Es bien sabido que la pérdida de credibilidad (confianza) es uno de los elementos más difíciles de recuperar y, dadas las circunstancias, todo acto del régimen es observado con desconfianza, máxime cuando sus operadores no parecen transparentes a la hora de explicarlos.
El caso más reciente de recule gubernamental luego de haber emitido un decreto es el que pretendía una reforma a Derechos Reales, esa institución dependiente del Poder Judicial. Como decía al comienzo, ¡quién podría oponerse a tan noble propósito!, pero resulta que, a título de semejante maravilla, la “letra chica” disponía un control prácticamente absoluto de los datos por parte de la AGETIC, una oficina del Ejecutivo. ¡Es que así no hay manera!
Y, claro, la población no está dispuesta a confiar la data de su(s) propiedad(es) al ente expropiador por excelencia, el que tiene el monopolio de la represión. Aunque, curiosamente, a eso el Gobierno le llame “conspiración”.
El propósito original de la tal AGETIC fue el de acortar la brecha digital reinante en el país, cosa que se consiguió parcialmente, pero posteriormente, la entidad fue haciéndose otras competencias, en nombre de la implementación del “gobierno digital” y, como marabunta, inmiscuirse en diversos terrenos, incluido el electoral, con los resultados (fraude) conocidos.

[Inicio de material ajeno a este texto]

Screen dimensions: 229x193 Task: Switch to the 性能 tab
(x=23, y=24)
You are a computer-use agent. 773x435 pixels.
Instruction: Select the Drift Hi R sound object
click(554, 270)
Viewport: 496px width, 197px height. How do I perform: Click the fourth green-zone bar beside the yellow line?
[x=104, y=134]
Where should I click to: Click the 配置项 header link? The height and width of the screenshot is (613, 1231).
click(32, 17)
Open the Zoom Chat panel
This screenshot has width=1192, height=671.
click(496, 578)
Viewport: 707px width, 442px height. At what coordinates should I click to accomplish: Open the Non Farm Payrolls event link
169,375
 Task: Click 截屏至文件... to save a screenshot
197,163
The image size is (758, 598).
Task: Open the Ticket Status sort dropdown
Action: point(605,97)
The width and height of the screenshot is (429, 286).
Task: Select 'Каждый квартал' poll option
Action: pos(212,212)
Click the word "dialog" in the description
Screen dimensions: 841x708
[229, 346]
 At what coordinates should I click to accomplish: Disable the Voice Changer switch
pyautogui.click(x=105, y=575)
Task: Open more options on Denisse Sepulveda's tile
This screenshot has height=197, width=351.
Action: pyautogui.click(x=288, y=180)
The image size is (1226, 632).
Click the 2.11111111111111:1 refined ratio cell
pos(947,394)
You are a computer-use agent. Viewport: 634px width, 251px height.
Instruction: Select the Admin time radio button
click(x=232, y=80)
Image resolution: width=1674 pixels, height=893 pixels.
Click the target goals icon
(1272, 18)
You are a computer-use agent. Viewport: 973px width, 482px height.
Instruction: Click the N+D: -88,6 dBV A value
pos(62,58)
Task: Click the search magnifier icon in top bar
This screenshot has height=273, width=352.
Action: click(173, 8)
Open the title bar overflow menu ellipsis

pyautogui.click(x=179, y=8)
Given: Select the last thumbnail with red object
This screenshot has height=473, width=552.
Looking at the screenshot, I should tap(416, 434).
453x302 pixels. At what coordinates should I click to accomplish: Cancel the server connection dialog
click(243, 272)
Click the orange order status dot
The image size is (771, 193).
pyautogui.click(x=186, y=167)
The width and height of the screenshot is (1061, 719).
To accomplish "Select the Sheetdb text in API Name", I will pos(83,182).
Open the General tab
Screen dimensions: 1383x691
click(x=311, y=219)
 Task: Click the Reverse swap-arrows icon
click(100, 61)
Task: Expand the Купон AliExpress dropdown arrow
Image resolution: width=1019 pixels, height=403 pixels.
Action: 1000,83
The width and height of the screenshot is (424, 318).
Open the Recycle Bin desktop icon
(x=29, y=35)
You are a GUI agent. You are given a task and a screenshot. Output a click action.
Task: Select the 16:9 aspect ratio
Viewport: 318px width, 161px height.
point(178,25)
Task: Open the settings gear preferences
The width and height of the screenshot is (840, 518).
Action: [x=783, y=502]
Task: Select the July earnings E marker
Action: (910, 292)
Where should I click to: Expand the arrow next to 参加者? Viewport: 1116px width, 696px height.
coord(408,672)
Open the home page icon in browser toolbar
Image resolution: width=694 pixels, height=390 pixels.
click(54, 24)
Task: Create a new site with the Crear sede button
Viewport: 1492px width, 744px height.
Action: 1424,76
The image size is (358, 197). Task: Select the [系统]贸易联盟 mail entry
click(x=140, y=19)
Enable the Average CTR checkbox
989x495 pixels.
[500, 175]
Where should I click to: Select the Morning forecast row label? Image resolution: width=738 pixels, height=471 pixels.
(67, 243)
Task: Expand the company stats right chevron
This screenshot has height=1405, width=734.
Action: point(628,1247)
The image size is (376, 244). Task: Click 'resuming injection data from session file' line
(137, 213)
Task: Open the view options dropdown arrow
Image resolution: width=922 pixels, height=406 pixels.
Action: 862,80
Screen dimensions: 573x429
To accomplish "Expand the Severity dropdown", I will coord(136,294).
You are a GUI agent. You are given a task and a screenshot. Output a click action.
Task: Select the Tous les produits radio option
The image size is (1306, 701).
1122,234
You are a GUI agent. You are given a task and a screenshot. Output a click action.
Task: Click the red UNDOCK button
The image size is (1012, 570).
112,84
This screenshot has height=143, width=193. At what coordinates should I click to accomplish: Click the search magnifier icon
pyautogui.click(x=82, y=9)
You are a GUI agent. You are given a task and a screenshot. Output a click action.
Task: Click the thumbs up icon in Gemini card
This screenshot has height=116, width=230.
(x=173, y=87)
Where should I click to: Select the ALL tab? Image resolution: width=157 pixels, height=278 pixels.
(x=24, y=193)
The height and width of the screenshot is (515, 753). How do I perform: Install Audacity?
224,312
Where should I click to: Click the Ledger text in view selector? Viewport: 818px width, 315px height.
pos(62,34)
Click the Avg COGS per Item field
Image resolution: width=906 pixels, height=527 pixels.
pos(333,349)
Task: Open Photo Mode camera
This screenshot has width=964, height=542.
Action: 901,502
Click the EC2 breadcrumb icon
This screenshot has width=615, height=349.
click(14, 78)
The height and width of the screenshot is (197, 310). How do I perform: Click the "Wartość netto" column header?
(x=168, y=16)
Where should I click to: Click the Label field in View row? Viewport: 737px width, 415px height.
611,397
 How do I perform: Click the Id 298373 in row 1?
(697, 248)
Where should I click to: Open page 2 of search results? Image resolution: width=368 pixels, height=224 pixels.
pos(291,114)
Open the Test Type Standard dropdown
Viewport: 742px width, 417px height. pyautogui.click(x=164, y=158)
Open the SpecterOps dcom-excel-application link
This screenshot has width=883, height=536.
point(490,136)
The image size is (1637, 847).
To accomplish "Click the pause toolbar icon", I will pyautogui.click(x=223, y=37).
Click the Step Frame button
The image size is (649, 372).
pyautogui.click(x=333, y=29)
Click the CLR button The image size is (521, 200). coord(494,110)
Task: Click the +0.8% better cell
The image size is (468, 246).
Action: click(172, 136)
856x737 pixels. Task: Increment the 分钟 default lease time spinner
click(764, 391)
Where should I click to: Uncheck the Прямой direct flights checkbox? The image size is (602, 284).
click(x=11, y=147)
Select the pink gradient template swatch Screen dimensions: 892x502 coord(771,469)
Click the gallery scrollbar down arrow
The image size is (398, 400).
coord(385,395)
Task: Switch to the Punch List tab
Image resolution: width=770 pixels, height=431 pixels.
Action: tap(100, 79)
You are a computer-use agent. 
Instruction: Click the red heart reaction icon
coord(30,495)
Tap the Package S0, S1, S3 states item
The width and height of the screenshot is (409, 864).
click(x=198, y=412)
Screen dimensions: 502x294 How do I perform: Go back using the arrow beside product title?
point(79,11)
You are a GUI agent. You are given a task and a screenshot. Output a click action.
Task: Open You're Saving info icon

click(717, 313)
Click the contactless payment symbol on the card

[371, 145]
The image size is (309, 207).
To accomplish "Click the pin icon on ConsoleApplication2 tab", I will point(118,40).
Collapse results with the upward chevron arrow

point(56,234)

Hincarle el diente a DDRR debe ser un placer anhelado largamente por el Ejecutivo, el que, a través de su brazo tecnológico, estuvo a punto de hacerlo. Hay que decir, sin embargo, que AGETIC demostró una diligencia y rapidez (¿rapacidad?) dignas de mejor propósito –y ejemplo para el resto de la burocracia– a la hora de poner en práctica la toma de DDRR. No sólo que ya tenía todo listo aún antes de la emisión del decreto, sino que al minuto de su entrada en vigencia ya había avanzado un largo trecho para su cumplimiento. Habría que decir que todo estaba fríamente calculado, pero que la indignación de la ciudadanía impidió que siguieran con tal despropósito, y los “agéticos” se quedaron con los crespos hechos. Ya no se le puede tomar el pelo, impunemente, a la gente.